- Stored data entries -
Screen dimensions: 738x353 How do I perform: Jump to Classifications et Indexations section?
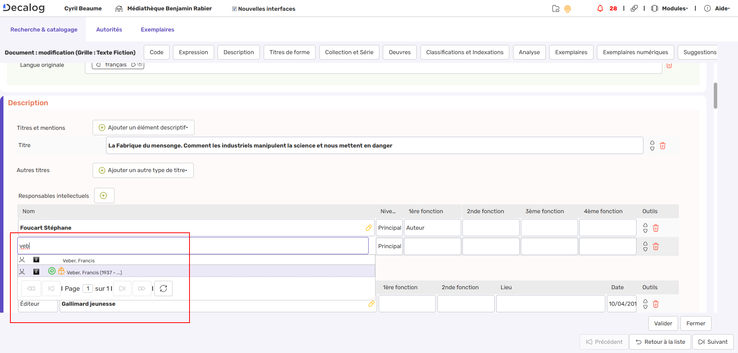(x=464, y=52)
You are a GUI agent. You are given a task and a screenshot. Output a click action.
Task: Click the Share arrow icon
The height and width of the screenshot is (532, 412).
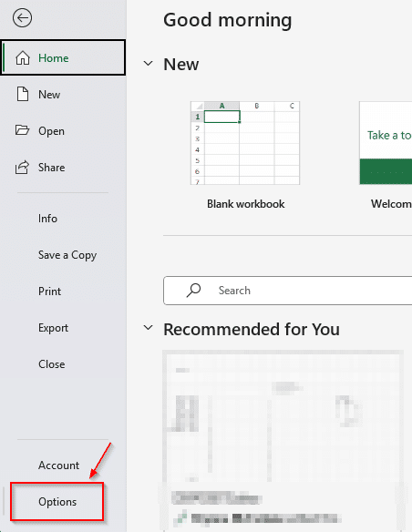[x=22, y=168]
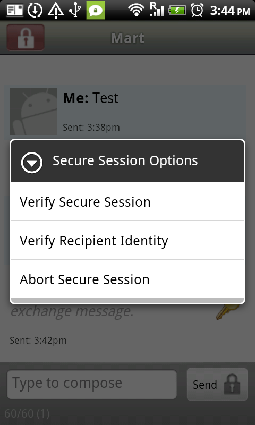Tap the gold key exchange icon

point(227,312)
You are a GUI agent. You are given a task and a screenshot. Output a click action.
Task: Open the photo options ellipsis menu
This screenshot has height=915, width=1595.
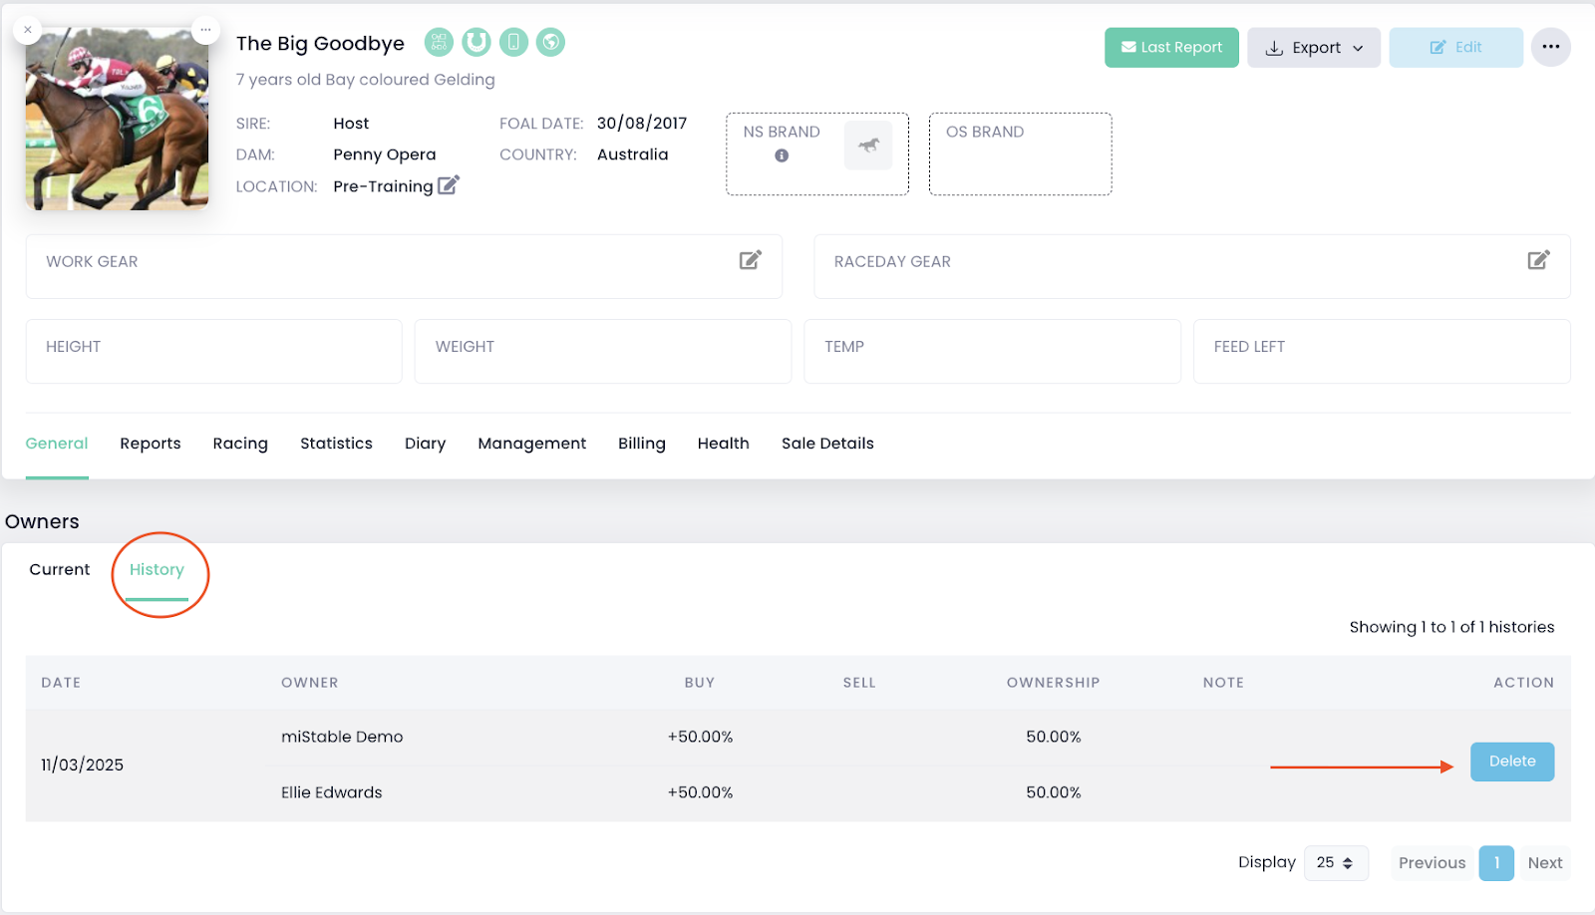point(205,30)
* * *
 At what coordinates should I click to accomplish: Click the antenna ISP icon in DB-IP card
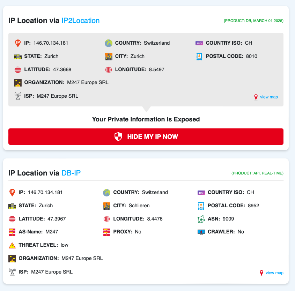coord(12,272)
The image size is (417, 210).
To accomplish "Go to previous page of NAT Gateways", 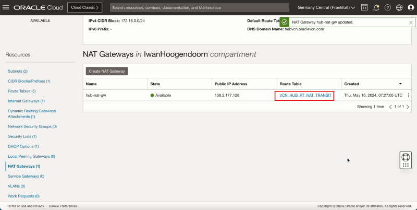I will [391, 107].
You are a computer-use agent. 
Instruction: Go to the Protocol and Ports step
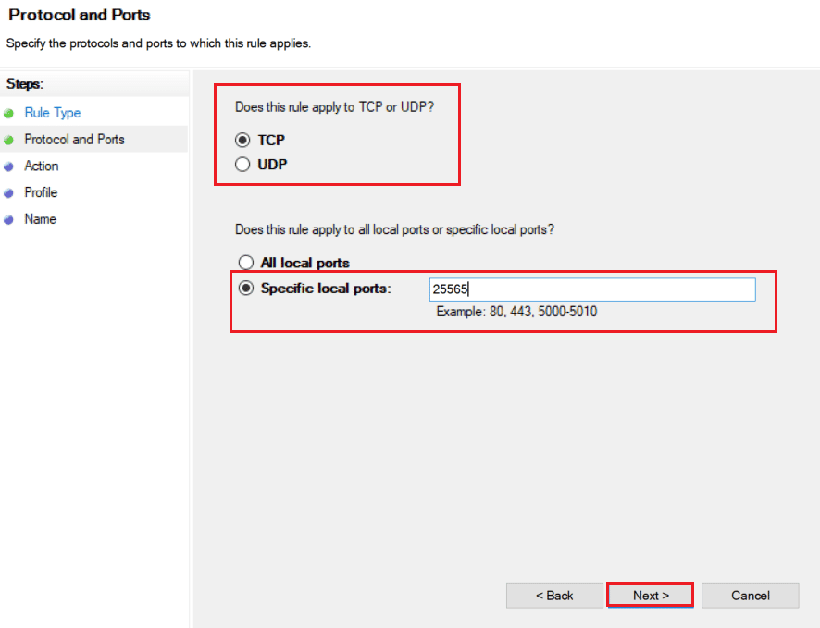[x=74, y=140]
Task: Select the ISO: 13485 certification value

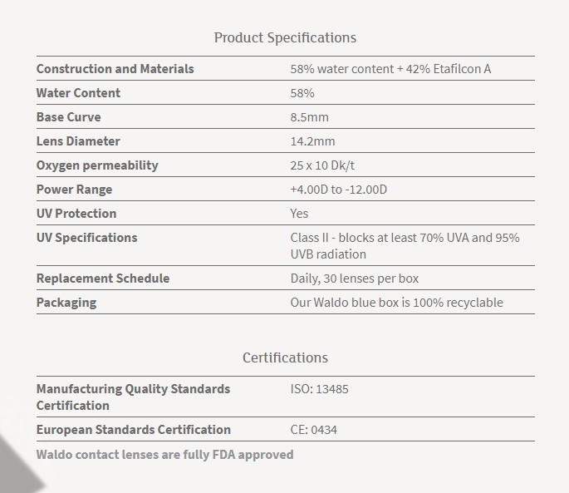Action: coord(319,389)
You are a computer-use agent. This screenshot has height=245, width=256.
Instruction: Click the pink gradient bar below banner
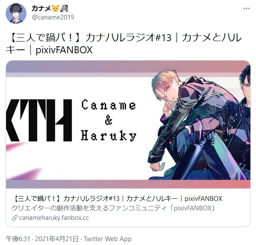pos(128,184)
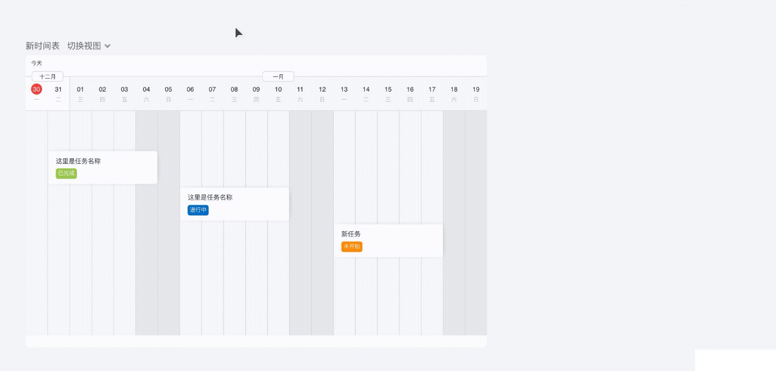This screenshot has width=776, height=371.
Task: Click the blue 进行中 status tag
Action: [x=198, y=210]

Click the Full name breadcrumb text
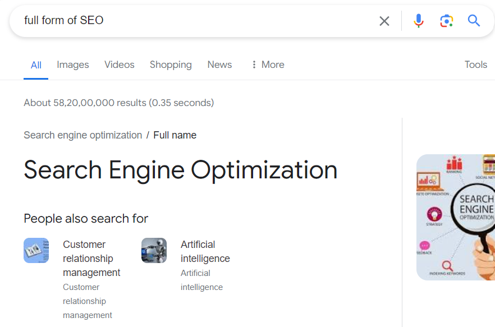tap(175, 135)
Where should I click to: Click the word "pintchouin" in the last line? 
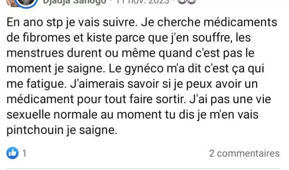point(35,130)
--
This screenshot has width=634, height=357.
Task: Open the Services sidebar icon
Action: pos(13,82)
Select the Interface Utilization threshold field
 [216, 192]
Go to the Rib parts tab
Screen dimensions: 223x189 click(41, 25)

- WORK TO COMPLETE -
Return the number of lines containing the word "computer" in these records, with no additional output.

- SOLUTION FOR THIS PROBLEM -
2